**EXERCISE BRIEF**
Output these rows as a JSON list of strings with one string per line, leaving out blank lines.

+++ DATA SUPPLIED

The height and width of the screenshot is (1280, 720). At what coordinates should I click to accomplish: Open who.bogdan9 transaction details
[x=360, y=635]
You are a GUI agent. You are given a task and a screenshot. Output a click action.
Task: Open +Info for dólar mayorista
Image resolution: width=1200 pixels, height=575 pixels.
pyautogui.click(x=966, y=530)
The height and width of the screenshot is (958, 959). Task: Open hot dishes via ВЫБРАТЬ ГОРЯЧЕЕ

++++++

**OUTPUT BELOW**
[
  "The height and width of the screenshot is (1280, 720). At what coordinates should I click to accomplish: Open who.bogdan9 transaction details",
  "[x=360, y=635]",
  "You are a GUI agent. You are given a task and a screenshot. Output a click action.",
  "Task: Open +Info for dólar mayorista",
  "Image resolution: width=1200 pixels, height=575 pixels.",
  "pyautogui.click(x=966, y=530)",
  "The height and width of the screenshot is (958, 959). Task: Open hot dishes via ВЫБРАТЬ ГОРЯЧЕЕ"
]